Segment Open

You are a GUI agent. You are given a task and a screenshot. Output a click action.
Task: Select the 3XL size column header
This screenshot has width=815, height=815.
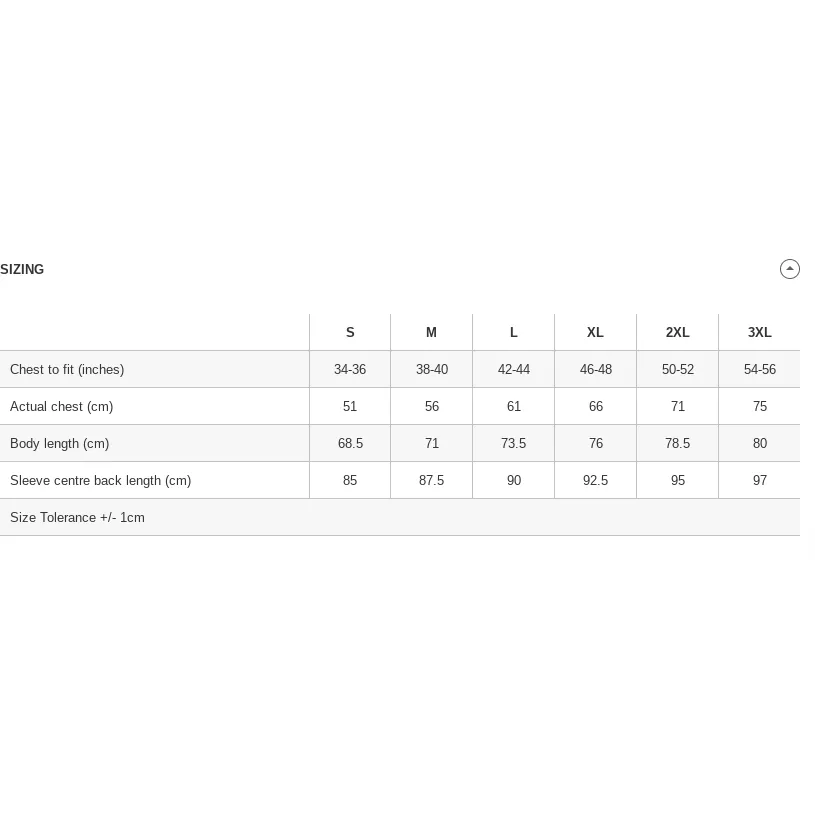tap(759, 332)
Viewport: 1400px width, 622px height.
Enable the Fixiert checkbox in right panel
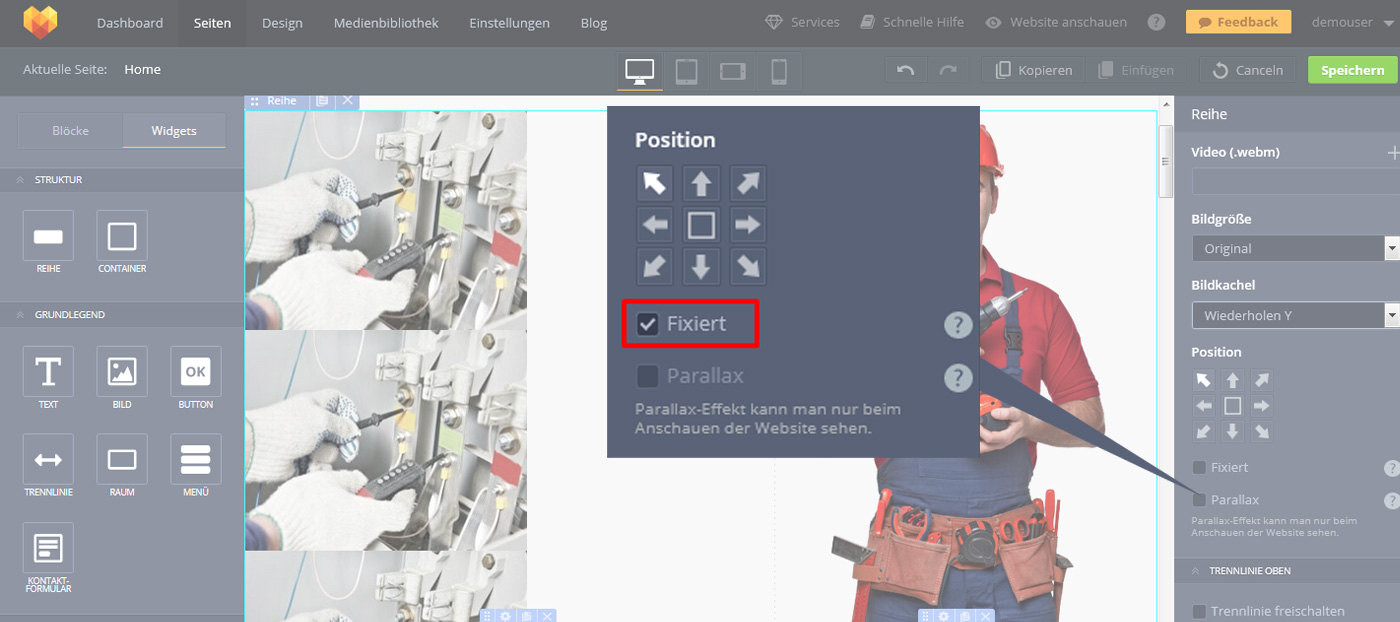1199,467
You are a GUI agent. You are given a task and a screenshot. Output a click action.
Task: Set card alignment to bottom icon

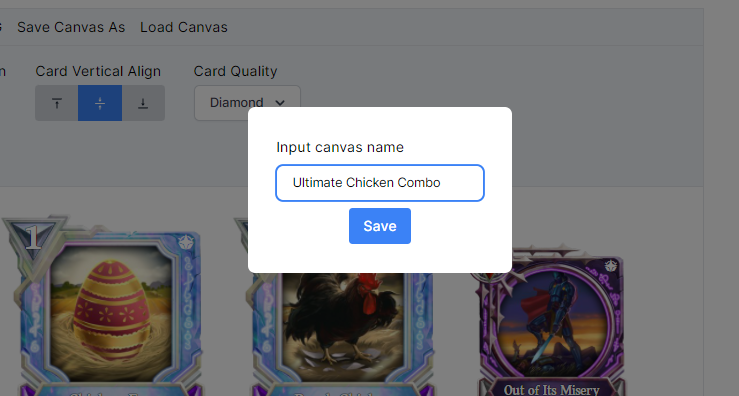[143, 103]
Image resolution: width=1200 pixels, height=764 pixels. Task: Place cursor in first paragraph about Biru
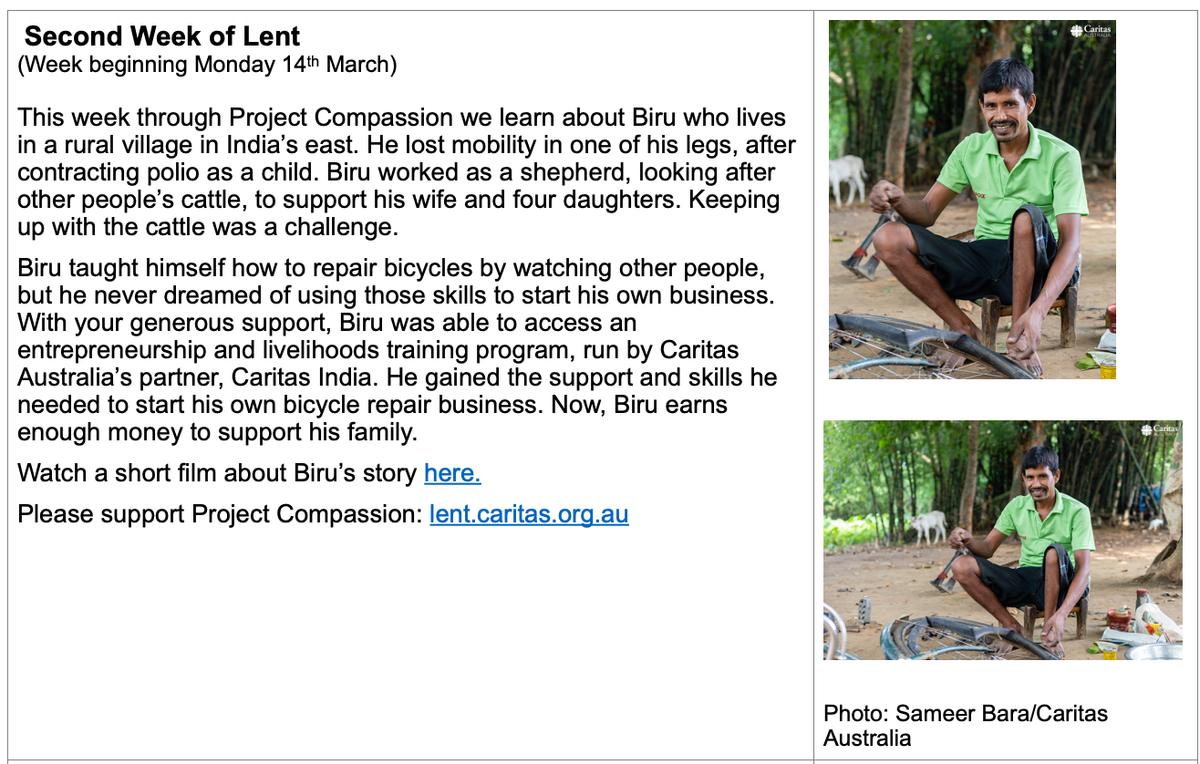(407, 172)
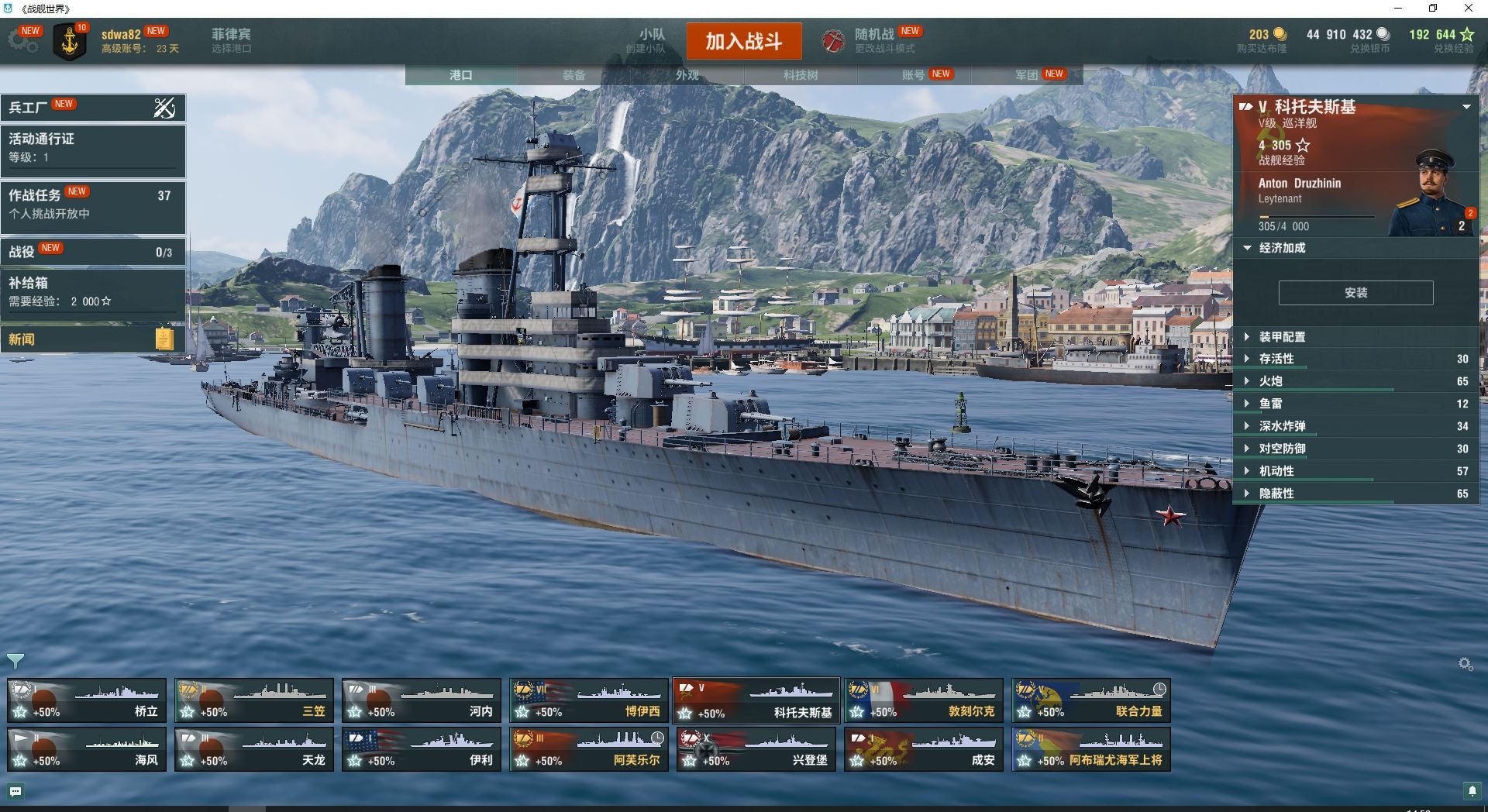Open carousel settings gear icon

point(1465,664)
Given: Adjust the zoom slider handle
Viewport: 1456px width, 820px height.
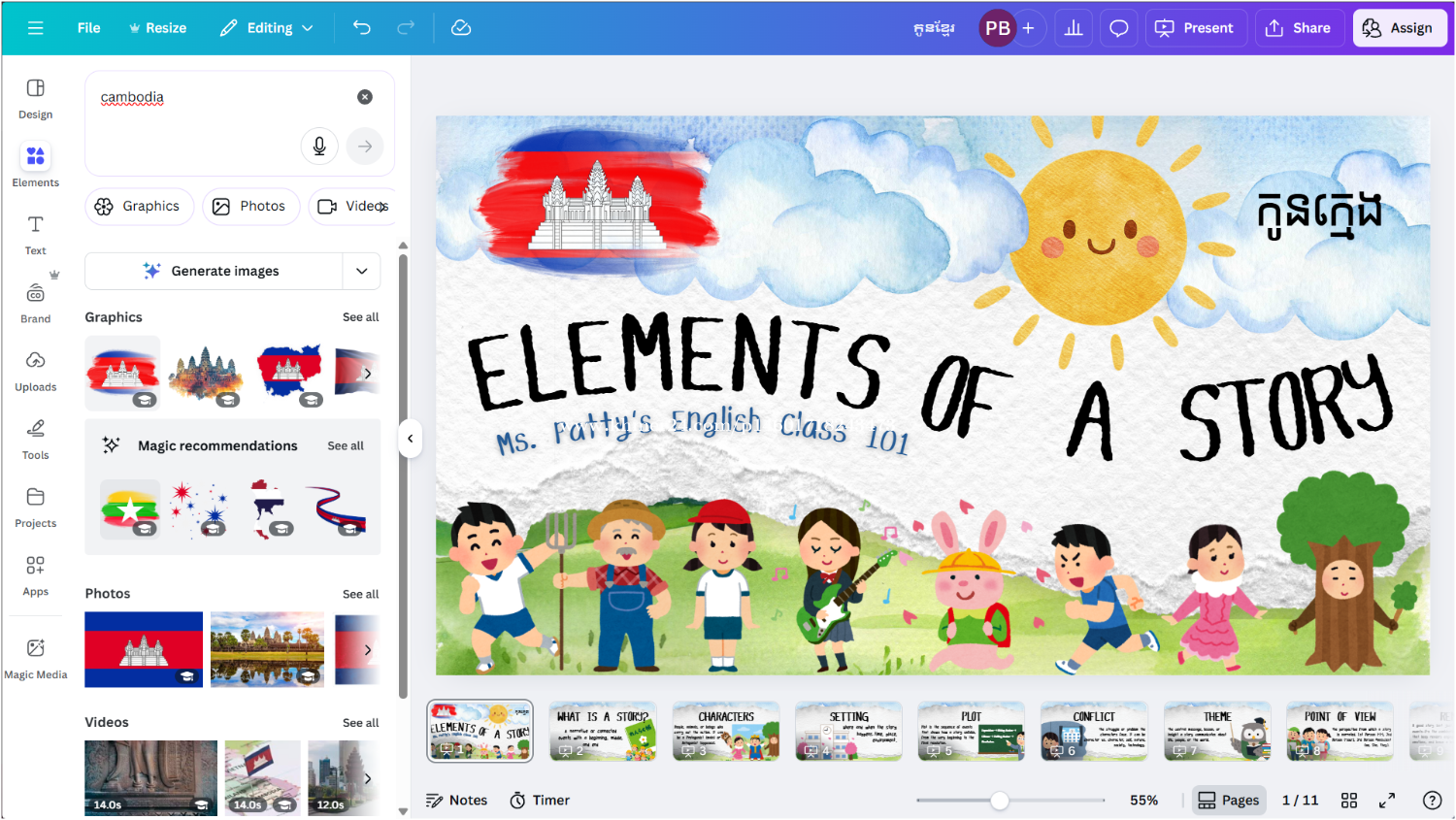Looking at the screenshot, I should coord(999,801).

Segment Closed

TASK OBJECTIVE:
From the line containing "This screenshot has width=815, height=815." to the final line above, both included, transcribe every line exactly and leave all pictures out.

TASK ANSWER:
This screenshot has width=815, height=815.
tap(759, 332)
Viewport: 1400px width, 622px height.
Enable the Fixiert checkbox in right panel
1199,467
You are a GUI agent. You are given a task and a screenshot. Output a click action.
Task: Set card alignment to bottom icon

[143, 103]
Image resolution: width=1200 pixels, height=764 pixels. Task: Place cursor in first paragraph about Biru
(407, 172)
Open carousel settings gear icon

point(1465,664)
Given: Adjust the zoom slider handle
Viewport: 1456px width, 820px height.
Looking at the screenshot, I should coord(999,801).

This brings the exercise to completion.